#### [Texte du document]
=-=-=-=-=

L’identifiant d’un bloc est ce qui assure la sécurité de la blockchain. Il est toujours unique, comme une empreinte digitale. Cependant, si quelque chose change à l’intérieur du bloc, son identifiant changera aussi. C’est là qu’entre en jeu le troisième élément composant chaque bloc : l’identifiant du bloc qui le précède. L’identifiant de chaque bloc étant contenu dans celui qui le suit sur la blockchain, si celui-ci est modifié, le reste de la blockchain devient alors invalide puisque les identifiants ne concorderont plus.

 

Et les NFT dans tout ça ?

 

Maintenant que le concept de base est posé, attaquons-nous à la technologie des NFT.

 

Contrairement à ce que l’on croit, un NFT n’est pas une œuvre en elle-même, mais bien un certificat de propriété inscrit dans un bloc au sein d’une chaîne, et c’est à ce titre que l’on accorde une valeur monétaire dont le montant fluctue sur un marché. Ce concept vient de l’idée qu’il est difficile de déterminer qui possède un fichier digital, vu qu’il est très facile aujourd’hui de dupliquer et de partager un document grâce à Internet. C’est en cela que réside l’innovation des NFT : permette de quantifier un bien numérique, qui pouvait jusqu’alors être reproduit à l’infini, et attacher à ce bien une valeur soumise à l’offre et à la demande. Grossièrement, on a réussi à créer la rareté de biens numériques.

 

C’est pour ça qu’un artiste, après avoir créé une œuvre de n’importe quel type, que ce soit un dessin, de la musique, une vidéo… peut créer un NFT pour s’attribuer les droits de posséder l’original de son travail. Le NFT contiendra plusieurs informations sur l’œuvre et sera hébergé sur un bloc au sein d’une chaîne. Cependant, l’œuvre en elle-même ne sera pas stockée dans le NFT ou dans le bloc. L’artiste pourra ensuite, s’il ou elle le veut, vendre ce titre de propriété à une autre personne qui sera désormais détentrice de l’original de cette œuvre. Malgré tout, le créateur du NFT reste le détenteur du copyright et des droits de reproduction. En d’autres termes, un artiste peut vendre un tableau en NFT à une personne, tout en continuant à vendre des impressions de son travail au reste de la population.

=-=-=-=-=

#### [Objectif de l'exercice]
Transcrivez sans aucune modification tout le passage du texte sur la blockchain et les NFT qui va de « L’identifiant d’un bloc » jusqu'à « ne concorderont plus. ». Le matériel ci-après provient d'une source distincte du texte.

#### [Données enregistrées]
=-=-=-=-=

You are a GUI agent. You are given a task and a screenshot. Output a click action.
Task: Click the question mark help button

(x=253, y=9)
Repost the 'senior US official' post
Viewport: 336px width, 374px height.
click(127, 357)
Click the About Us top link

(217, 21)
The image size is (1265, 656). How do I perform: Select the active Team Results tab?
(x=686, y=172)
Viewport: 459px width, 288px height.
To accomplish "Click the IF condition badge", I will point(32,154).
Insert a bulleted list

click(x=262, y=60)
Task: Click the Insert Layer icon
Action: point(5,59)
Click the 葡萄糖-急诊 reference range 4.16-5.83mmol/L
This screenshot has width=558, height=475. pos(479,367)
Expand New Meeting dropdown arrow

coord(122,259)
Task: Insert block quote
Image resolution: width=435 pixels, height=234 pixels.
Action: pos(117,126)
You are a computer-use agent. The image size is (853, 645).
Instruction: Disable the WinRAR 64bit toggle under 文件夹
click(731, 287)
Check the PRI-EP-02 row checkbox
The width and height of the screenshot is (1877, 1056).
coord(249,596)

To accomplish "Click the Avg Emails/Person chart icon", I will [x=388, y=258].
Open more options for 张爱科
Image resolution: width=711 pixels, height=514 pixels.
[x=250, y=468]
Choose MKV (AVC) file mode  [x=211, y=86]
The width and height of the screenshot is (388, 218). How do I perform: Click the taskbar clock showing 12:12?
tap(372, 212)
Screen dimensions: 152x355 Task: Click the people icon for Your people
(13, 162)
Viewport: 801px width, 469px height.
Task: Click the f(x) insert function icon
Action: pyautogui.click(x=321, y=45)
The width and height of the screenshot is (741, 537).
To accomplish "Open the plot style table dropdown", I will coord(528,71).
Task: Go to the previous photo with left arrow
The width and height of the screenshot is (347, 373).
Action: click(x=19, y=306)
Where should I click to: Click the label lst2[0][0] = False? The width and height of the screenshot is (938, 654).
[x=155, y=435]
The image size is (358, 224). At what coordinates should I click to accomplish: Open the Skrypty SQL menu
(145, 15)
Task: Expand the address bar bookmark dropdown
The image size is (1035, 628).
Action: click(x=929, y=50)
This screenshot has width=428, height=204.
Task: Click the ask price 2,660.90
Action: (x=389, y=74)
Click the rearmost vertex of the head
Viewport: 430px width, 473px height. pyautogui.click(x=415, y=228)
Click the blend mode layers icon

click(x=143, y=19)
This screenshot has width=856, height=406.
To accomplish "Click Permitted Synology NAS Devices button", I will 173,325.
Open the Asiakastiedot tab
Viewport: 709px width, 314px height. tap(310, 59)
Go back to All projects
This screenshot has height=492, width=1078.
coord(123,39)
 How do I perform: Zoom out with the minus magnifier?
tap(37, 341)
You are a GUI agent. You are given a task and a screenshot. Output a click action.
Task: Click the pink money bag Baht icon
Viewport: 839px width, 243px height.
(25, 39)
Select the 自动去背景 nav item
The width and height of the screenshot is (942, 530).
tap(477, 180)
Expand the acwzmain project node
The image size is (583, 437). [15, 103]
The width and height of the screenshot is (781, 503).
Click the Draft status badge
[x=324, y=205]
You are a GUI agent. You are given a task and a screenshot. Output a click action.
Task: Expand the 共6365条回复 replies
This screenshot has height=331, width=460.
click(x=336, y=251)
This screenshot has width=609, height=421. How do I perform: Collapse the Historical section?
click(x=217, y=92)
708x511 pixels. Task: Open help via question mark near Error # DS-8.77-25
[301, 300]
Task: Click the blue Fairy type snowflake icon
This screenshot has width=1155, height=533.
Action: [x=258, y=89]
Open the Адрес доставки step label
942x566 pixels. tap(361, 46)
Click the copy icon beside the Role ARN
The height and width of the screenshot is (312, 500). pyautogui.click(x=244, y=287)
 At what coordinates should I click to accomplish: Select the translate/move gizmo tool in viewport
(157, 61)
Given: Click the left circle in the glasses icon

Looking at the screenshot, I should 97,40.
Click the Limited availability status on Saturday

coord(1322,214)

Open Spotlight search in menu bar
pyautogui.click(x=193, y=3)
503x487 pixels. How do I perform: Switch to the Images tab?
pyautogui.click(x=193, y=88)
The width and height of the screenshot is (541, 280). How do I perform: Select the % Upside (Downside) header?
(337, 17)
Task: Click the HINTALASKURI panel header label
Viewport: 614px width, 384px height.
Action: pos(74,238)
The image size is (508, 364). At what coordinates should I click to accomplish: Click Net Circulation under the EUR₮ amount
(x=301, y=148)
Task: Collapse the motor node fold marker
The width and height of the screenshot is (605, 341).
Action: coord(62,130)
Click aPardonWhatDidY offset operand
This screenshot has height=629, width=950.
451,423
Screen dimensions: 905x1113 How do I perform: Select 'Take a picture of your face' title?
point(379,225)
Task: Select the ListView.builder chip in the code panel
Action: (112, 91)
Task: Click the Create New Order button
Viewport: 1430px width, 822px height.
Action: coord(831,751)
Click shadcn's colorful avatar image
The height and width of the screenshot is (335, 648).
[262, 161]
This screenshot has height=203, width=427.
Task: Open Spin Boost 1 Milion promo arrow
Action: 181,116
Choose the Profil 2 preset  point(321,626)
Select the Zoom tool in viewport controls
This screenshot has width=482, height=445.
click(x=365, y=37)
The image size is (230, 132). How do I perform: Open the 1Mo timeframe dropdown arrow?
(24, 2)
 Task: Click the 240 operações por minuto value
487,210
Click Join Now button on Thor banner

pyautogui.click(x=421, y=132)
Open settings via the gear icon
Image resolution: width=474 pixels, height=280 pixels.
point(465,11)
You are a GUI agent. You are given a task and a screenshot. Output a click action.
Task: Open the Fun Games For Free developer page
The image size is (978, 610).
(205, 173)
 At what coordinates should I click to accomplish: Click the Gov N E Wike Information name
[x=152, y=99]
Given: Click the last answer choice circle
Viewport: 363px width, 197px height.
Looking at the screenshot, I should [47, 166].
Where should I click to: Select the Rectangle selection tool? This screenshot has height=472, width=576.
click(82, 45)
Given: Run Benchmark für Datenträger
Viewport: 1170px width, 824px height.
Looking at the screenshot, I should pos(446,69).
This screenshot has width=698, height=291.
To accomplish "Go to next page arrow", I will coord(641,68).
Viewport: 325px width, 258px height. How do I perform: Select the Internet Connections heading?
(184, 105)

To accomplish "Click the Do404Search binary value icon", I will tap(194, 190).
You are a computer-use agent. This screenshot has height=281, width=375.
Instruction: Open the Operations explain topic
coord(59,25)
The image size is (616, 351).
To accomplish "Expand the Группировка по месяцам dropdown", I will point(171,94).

=-=-=-=-=

#### [Résultat de l'exercice]
L’identifiant d’un bloc est ce qui assure la sécurité de la blockchain. Il est toujours unique, comme une empreinte digitale. Cependant, si quelque chose change à l’intérieur du bloc, son identifiant changera aussi. C’est là qu’entre en jeu le troisième élément composant chaque bloc : l’identifiant du bloc qui le précède. L’identifiant de chaque bloc étant contenu dans celui qui le suit sur la blockchain, si celui-ci est modifié, le reste de la blockchain devient alors invalide puisque les identifiants ne concorderont plus.